My college education (a bachelor's degree in journalism) cost nearly $100,000.00. Add to that a second stint in a two-year "job skills" college - about $20,000 - and I'm in the hole from the moment those degrees are imprinted with my name.
They become albatrosses that lay across my neck every year.
Forebearances and deferments carried me through the first few years of repayment; and then an income-based repayment schedule made it possible to carry the monthly 'vig' for the past couple of years.
Now, somehow Navient (the loan managing bureaucracy that took over from Sallie Mae) has somehow decided that I make more than $6,000 per month and, therefore, wants me to pay $913 every month for the next 144 months. Problem is, I don't make nearly that amount. In fact, $913 if about 45.24 percent of my take home pay, which will put in the poor house really quickly.
So now I must get on the phone (by 8 p.m.

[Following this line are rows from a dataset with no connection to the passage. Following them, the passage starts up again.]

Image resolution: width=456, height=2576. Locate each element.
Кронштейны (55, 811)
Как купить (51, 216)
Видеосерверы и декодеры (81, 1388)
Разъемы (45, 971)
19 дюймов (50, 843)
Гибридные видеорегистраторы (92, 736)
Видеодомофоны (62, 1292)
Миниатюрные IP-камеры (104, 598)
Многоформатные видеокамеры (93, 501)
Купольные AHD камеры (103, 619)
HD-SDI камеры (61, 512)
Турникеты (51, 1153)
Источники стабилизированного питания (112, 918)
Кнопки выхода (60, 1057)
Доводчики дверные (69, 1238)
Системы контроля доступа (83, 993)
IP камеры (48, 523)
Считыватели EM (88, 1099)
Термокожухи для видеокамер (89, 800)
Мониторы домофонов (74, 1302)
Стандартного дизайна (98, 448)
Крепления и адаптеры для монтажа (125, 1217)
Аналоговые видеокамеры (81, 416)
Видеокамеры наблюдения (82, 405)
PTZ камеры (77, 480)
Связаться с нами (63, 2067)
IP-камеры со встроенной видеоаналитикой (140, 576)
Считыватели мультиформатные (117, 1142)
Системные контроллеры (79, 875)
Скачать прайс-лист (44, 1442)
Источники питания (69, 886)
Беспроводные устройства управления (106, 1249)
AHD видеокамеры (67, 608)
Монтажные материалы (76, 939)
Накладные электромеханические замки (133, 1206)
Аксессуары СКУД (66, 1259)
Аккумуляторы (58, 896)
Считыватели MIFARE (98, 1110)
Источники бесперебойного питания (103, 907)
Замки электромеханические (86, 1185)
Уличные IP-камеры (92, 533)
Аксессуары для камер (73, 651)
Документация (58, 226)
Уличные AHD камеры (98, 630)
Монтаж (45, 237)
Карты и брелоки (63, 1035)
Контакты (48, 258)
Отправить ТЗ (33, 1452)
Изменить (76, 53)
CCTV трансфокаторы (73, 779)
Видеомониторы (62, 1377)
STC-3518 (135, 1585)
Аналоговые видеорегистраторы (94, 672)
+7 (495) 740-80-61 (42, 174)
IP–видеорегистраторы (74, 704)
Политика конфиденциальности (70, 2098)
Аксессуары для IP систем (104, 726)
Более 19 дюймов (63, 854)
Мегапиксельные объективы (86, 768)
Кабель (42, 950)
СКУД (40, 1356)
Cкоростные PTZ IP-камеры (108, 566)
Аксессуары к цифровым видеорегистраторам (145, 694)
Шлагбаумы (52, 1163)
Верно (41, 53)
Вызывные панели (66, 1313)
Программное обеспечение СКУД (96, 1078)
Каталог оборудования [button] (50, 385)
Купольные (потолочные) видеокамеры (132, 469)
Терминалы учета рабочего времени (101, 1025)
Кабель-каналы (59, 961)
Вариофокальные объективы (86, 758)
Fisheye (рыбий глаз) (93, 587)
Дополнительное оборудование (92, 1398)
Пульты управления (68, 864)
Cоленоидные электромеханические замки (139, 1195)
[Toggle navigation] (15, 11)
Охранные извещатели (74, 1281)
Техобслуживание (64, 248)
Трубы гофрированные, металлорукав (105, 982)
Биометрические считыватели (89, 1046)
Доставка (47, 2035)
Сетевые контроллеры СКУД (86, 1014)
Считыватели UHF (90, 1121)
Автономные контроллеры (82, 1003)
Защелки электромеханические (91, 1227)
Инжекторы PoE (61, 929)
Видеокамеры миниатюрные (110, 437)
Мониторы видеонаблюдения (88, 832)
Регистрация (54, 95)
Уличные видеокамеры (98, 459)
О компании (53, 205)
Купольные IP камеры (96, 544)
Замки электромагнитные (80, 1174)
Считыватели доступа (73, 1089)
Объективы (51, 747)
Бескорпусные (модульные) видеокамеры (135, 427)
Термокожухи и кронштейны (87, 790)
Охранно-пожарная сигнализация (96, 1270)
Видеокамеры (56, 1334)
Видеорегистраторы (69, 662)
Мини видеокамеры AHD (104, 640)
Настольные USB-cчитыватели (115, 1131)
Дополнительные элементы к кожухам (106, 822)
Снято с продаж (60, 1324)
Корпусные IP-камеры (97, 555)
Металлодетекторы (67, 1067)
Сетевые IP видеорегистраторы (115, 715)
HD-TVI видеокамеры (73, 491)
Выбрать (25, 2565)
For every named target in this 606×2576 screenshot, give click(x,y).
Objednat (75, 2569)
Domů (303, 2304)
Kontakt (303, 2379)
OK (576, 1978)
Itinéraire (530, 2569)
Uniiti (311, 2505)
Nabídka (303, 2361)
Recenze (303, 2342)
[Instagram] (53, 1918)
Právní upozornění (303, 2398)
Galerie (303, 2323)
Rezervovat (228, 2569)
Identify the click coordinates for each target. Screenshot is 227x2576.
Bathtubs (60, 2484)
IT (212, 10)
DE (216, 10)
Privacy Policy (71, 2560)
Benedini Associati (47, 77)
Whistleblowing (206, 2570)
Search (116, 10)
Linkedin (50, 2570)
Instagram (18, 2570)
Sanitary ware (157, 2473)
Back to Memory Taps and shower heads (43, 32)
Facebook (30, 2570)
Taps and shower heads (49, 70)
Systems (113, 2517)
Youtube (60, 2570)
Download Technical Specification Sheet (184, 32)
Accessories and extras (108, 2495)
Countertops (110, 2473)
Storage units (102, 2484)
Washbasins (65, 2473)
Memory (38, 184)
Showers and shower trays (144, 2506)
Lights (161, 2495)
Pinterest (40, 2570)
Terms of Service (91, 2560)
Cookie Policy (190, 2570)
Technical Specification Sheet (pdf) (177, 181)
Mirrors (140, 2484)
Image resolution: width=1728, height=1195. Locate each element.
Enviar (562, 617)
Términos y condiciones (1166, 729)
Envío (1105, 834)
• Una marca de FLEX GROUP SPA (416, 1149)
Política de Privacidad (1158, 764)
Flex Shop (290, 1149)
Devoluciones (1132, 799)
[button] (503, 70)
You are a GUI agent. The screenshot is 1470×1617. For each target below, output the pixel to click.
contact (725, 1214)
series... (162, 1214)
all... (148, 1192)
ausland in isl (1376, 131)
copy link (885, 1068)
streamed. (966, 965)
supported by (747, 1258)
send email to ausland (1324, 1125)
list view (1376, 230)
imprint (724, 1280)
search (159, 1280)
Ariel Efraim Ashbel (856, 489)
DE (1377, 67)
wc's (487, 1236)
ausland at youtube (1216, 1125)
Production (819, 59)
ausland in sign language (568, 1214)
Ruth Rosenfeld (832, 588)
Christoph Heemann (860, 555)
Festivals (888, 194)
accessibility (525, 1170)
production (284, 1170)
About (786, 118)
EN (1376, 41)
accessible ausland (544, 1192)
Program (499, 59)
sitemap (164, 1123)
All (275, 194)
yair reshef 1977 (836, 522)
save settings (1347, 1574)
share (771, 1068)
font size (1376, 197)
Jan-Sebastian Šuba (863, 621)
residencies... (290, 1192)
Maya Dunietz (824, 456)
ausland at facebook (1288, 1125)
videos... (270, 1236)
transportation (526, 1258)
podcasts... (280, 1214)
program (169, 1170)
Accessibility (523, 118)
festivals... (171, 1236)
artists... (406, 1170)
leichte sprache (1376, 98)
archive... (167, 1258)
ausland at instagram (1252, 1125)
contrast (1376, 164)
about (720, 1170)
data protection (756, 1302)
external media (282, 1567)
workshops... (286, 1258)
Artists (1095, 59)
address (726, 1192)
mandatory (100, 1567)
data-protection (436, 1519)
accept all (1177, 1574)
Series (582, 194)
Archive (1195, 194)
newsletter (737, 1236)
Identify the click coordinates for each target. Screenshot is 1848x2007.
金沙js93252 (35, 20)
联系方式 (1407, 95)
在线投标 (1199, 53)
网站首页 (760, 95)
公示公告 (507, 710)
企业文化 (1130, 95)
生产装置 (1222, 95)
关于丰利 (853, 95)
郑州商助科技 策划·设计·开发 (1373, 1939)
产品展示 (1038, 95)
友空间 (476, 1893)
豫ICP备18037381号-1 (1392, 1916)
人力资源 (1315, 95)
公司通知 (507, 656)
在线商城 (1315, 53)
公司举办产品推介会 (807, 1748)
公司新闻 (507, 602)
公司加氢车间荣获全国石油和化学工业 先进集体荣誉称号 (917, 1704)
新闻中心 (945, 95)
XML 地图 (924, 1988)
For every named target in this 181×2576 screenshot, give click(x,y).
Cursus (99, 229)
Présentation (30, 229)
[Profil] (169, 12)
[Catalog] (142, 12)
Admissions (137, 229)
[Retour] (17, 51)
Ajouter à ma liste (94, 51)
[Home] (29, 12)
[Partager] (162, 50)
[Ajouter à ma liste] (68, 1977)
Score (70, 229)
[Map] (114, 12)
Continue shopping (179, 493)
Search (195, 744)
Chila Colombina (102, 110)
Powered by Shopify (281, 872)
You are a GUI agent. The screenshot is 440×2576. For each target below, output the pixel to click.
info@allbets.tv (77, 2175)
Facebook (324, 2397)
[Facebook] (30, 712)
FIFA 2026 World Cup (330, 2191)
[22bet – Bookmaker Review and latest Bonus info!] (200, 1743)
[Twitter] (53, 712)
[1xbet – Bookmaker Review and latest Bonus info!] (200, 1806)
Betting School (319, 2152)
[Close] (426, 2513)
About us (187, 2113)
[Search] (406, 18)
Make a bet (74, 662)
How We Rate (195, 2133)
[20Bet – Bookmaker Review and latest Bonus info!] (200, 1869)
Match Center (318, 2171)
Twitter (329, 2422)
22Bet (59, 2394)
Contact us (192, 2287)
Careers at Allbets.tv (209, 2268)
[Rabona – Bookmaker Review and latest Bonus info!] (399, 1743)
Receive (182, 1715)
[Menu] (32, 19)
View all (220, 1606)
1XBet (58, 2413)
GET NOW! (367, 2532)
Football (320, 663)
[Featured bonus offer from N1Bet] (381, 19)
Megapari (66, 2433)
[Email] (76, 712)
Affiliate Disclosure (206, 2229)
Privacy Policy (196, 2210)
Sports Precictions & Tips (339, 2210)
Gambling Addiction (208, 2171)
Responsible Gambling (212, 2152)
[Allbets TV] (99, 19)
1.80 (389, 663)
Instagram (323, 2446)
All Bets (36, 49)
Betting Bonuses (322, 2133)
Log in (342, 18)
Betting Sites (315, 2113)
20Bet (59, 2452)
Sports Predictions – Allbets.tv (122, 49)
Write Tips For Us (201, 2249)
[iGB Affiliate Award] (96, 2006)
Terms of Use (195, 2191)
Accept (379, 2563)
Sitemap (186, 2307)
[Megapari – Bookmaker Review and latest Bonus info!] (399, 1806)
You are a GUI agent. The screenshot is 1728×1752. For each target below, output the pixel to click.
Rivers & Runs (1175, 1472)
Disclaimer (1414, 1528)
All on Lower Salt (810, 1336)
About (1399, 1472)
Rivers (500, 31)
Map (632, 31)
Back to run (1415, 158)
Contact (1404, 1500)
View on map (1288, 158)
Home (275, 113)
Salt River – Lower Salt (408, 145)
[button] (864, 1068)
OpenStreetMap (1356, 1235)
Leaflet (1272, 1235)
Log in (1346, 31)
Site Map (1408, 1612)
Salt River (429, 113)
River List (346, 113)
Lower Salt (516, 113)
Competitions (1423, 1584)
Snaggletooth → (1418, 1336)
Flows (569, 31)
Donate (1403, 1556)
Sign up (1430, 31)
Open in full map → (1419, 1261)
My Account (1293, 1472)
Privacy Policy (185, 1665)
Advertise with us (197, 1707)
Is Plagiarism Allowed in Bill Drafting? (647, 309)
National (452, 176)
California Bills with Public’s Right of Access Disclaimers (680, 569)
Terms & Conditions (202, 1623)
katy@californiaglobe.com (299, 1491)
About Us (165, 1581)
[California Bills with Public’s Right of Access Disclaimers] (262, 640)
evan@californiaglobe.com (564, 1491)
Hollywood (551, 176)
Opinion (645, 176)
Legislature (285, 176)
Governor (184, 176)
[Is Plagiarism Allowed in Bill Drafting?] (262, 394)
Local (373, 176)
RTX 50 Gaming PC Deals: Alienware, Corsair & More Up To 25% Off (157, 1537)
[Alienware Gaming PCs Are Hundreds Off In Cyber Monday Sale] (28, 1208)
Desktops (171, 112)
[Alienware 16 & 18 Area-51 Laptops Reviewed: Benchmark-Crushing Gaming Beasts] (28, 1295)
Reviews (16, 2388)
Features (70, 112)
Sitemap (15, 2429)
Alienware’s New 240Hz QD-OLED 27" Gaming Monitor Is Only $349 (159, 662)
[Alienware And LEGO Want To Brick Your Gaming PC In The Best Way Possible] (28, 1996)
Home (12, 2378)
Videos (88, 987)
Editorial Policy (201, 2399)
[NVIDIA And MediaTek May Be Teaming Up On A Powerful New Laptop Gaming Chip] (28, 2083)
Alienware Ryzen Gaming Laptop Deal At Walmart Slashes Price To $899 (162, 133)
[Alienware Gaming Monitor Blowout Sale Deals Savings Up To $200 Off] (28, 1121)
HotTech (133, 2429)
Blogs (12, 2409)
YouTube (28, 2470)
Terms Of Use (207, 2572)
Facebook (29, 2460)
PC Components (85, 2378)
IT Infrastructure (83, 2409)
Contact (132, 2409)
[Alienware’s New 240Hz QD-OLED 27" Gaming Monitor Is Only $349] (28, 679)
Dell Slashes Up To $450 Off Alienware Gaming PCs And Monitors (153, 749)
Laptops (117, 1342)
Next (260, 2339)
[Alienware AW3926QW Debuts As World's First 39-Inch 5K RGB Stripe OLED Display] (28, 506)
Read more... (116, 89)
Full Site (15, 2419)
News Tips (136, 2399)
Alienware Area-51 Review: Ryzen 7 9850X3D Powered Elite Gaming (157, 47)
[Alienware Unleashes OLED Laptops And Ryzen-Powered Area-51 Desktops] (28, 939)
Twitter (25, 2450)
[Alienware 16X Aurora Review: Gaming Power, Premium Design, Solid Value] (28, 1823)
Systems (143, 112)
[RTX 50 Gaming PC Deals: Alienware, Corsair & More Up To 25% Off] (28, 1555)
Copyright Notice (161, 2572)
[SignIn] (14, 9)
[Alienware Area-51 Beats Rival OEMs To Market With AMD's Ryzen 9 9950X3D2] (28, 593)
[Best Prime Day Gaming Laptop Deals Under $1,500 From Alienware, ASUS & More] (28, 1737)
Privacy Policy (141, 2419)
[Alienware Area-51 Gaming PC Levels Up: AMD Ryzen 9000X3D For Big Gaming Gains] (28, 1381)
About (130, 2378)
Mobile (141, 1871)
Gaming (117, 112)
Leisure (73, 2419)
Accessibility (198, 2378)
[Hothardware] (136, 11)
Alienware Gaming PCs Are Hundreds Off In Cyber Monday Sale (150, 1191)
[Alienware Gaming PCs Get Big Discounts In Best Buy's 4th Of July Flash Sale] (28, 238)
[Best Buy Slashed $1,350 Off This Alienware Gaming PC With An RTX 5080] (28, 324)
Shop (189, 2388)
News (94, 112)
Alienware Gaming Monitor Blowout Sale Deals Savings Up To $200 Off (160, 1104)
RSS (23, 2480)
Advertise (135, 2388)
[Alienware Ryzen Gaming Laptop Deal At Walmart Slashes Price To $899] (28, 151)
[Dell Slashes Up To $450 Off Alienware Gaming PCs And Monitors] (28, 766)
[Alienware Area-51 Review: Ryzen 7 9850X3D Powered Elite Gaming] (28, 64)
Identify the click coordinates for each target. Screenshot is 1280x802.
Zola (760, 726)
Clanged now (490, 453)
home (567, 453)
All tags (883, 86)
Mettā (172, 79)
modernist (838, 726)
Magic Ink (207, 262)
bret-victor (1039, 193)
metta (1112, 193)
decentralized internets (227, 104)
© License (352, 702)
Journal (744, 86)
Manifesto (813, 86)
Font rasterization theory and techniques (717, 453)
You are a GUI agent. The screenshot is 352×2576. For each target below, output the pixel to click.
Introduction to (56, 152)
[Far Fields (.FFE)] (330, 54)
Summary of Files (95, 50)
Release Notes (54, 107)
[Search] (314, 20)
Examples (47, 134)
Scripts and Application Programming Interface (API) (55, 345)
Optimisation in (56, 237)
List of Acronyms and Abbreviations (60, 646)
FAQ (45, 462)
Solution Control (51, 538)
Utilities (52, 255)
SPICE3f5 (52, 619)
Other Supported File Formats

EST on Fridays - thank you) and thrash out this situation with a Navient representative - someone who, I'm sure, is an expert in public relations and fiscal calculations, as well as someone who has the authority to enter a code in my computer account file to recalculate my monthly payments to actually FIT my income.
Somehow I have my doubts about that rosy scenario.
My experience tells me that this phone call I'll be making tomorrow is going to be an emotionally wrenching, spiritually crushing, psychologically debilitating experience that, in the end, will find me in the docks at a debtors prison somewhere in Iowa, or South Dakota.
Student loans are a glimmer of hope when one begins the process of pursuing a college degree.
But they quickly become a voracious, implacable, flesh-eating shark if you fall afoul of the rules and regulations - which, by the way, are a shifting, moving target.
So to all you youngsters out there who're thinking of taking a student loan to pay for a college degree - think twice, think three times - think some more before you sign that document that puts your soul in hock for the rest of your life.
Do you really want to earn an extra $10,000 a year with a degree only to have 50 percent of it paid to the loan holder in interest fees?
Please hear me.
Don't do it. It's a soul-sucking mud pit.